TSMC confirmed it would be building the fab with a likely production start date by late 2024 earlier this year. The new details include the establishment of a new subsidiary called Japan Advanced Semiconductor Manufacturing Inc. (JASM) with the fab being built in Kumamoto, Japan, to provide foundry services to the region.
Initial technology at the fab will be in the 22/28 nanometer process technology and Sony Semiconductor Solutions (SSS) will take a minority stake in the Kumamoto facility with an investment of $500 million, a less than 20% equity stake in JASM.
Construction on the fab is expected to begin in 2022 and to directly create about 1,500 high tech jobs and have a monthly production capacity of 45,000 12 inch wafers.
TSMC has had a manufacturing presence in Japan since establishing its first subsidiary in 1997. In 2019, TSMC established a design center and is working with Japanese partners to expand advanced packaging technology with the 3DIC Research Center in Ibaraki Prefecture.
More fabs coming
The Kumamoto fab is just one of numerous fabs that TSMC has planned in the coming years.

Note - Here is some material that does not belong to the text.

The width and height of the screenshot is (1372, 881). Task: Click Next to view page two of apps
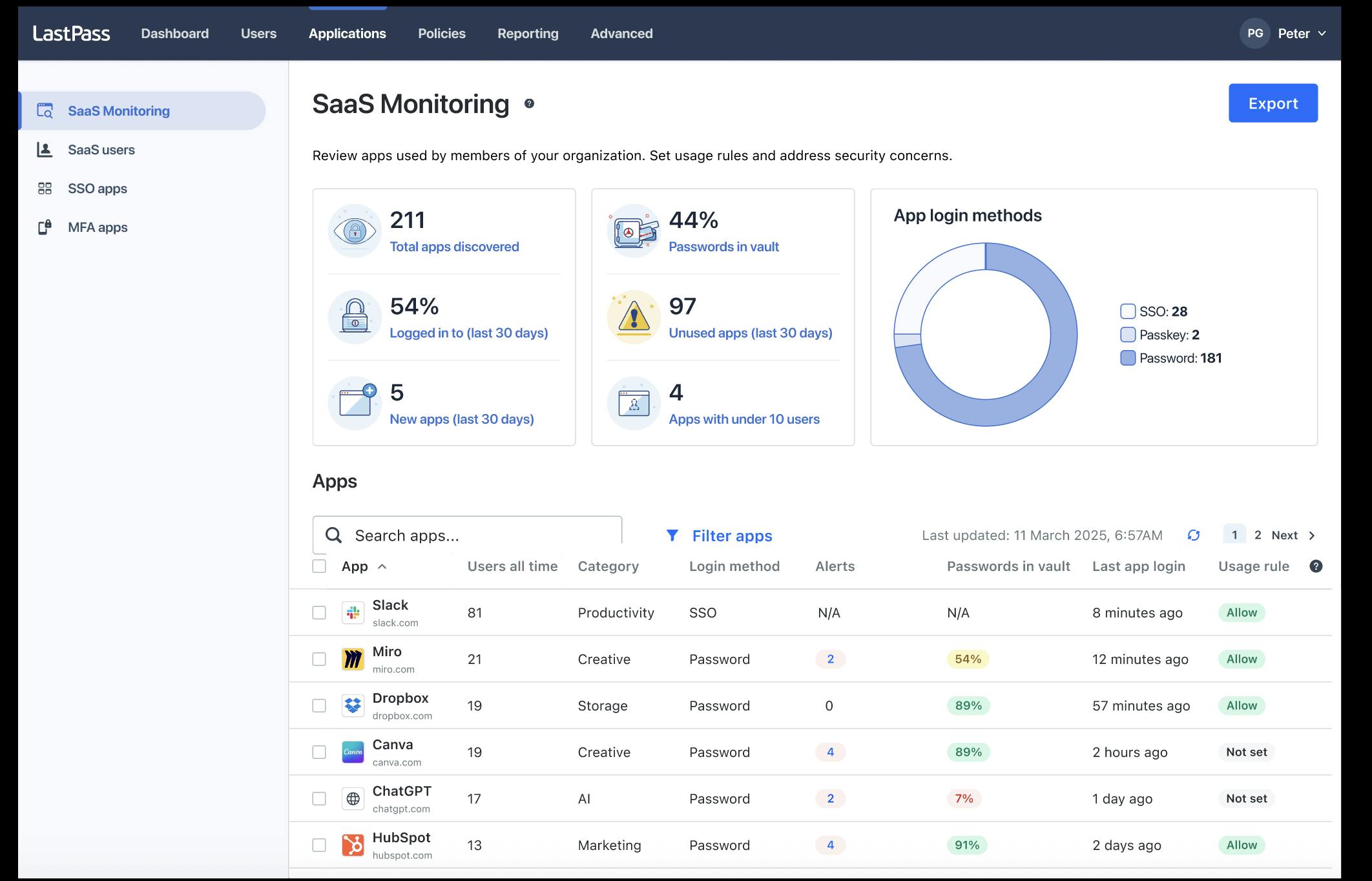(x=1285, y=535)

In Arizona, TSMC just broke ground on its $35 billion investment in its U.S. state-of-the-art fab and the company said it will upgrade or build new fabs over the next three years to the tune of a $100 million investment.
This includes a new fab in Hsinchu, Taiwan, that will support 2 nm chips and a 6 nm and 7 nm semiconductor facility in the Taiwanese city of Kaohsiung.
TSMC is looking to keep pace in the foundry market with other companies that are expanding their own foundry capacity in the wake of the ongoing chip shortage. Intel has entered the foundry making space with its Intel Foundry Services business and Samsung plans on tripling its foundry capacity.
This comes as the U.S. is looking to strengthen its domestic semiconductor manufacturing after the chip shortage caused numerous supply chain issues for companies, particularly in the automotive market. Recently, the U.S. Senate passed the United States Innovation and Competition Act (USICA), which includes funding for Creating Helpful Incentives to Produce Semiconductors (CHIPS) for America Act, a bill that would help to increase U.S. domestic semiconductor manufacturing.
The European Union (EU) also has lofty goals for the future of semiconductor manufacturing. By 2030, the EU wants to produce 20% of the world’s global chips.